SAN DIEGO—At 21 years, treatment with interferon beta-1b reduced the risk of death by approximately 47%, compared with placebo, for patients with multiple sclerosis (MS). Presented at the Fourth Cooperative Meeting of the Consortium of Multiple Sclerosis Centers and the Americas Committee for Treatment and Research in Multiple Sclerosis, the data reflect the longest period of follow-up for a treatment-exposed MS population.
A Multicenter Observational Study
Anthony Reder, MD, Professor of Neurology at the University of Chicago Medical Center, and colleagues conducted a multicenter observational study to evaluate the effects of interferon beta-1b on the clinical outcomes of patients with MS 21 years after the initiation of randomized treatment.
All patients enrolled in the 1988 pivotal randomized controlled trial of interferon beta-1b were eligible. In this trial, 125 patients received 50 µg of interferon beta-1b, 124 patients received 250 µg of interferon beta-1b, and 123 received placebo, every other day. Patients remained on randomized treatment for as long as 5.1 years, after which use of disease-modifying therapies was open label and at their own and their physicians’ discretion.
At the beginning of the trial, all patients were treatment naïve and between the ages of 18 and 50. Eligible patients’ Expanded Disability Status Scale score was 5.5 or less, and patients had had at least two clinical exacerbations during the previous two years.
A High Rate of Ascertainment
Approximately 21 years after enrollment in the initial trial, investigators identified 366 of the original 372 patients for follow-up.
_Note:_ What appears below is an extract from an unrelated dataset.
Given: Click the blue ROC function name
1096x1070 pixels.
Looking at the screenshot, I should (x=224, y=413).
A total of 81 of the identified patients had died, including 37 patients randomized to placebo, 22 patients randomized to 50 µg of interferon beta-1b, and 22 patients randomized to 250 µg of interferon beta-1b. Compared with placebo, patients randomized to 250 µg of interferon beta-1b had a 46.8% reduction in the hazard rate of dying. Patients randomized to 50 µg of interferon beta-1b had a 46% lower hazard rate of dying than patients randomized to placebo.
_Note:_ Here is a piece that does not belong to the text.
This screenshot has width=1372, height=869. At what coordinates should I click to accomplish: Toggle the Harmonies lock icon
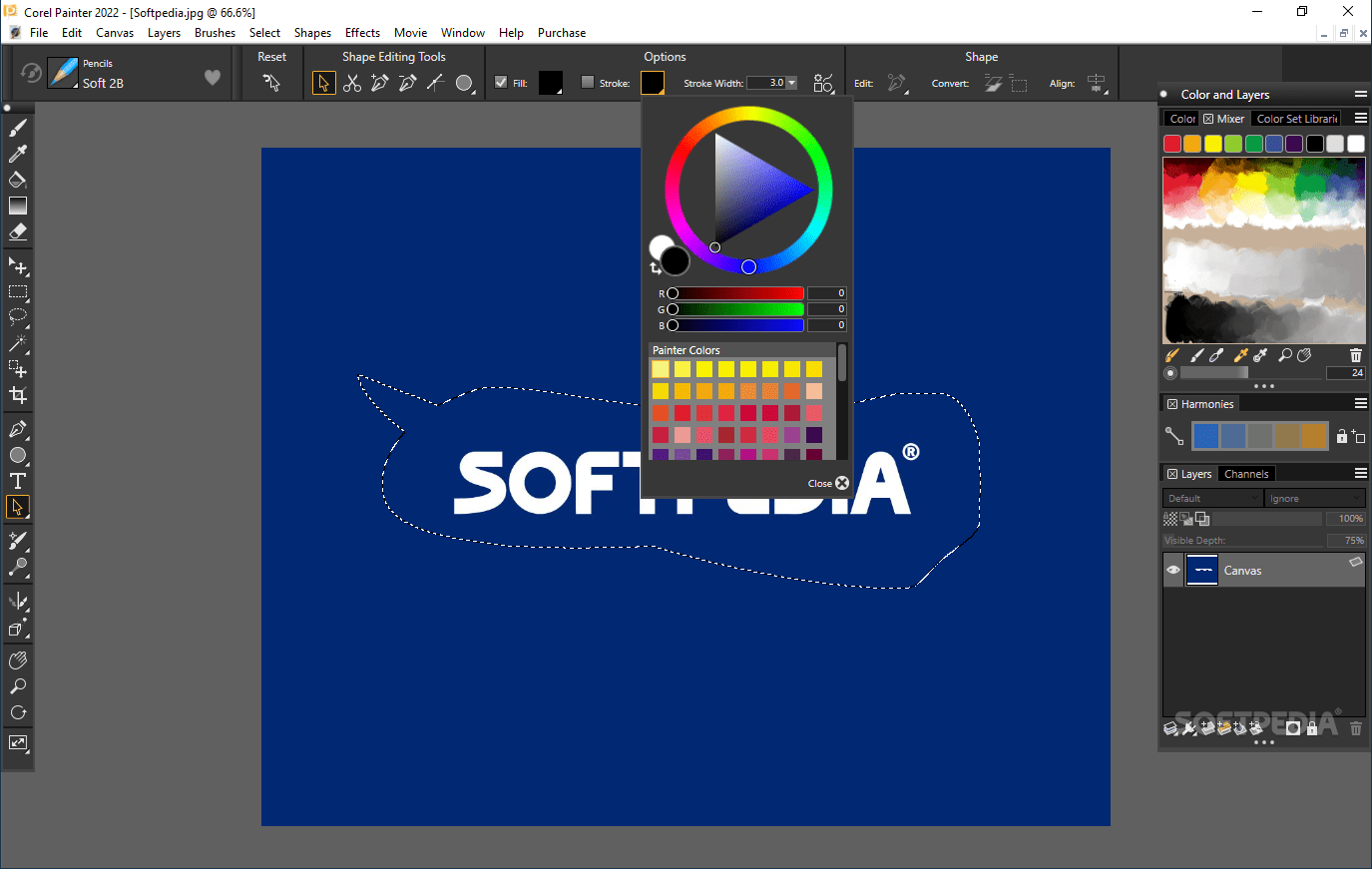click(1341, 436)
An adjudication committee determined the relationship between MS and death in 69 of the 81 deaths. Approximately 78% of adjudicated deaths were considered to be MS-related. The excess deaths observed in the placebo group were largely explained by MS-related causes. Pulmonary infections secondary to MS were the most common cause of death.
The instances of cancer, heart attacks, and all other medical conditions that caused death were similar among patients receiving interferon beta-1b and patients receiving placebo, Dr. Reder told Neurology Reviews. Disability outcomes also were similar between groups.
In other trials, missing patients could affect the analysis. “Trials with information on less than 90% of the patients could miss important information on number of deaths and causes of death,” but this study achieved a 98% rate of ascertainment, Dr. Reder added.
Overall, 60% of patients stopped working because of MS. Nearly 31% of patients randomized to placebo accumulated enough disability to prevent them from maintaining employment, compared with 23% of patients randomized to 250 µg of interferon beta-1b and 32.7% of patients randomized to 50 µg of interferon beta-1b. A subset of 93 patients underwent cognitive assessment. Approximately 46% of patients showed no cognitive impairment, but nearly 29% of patients were cognitively impaired.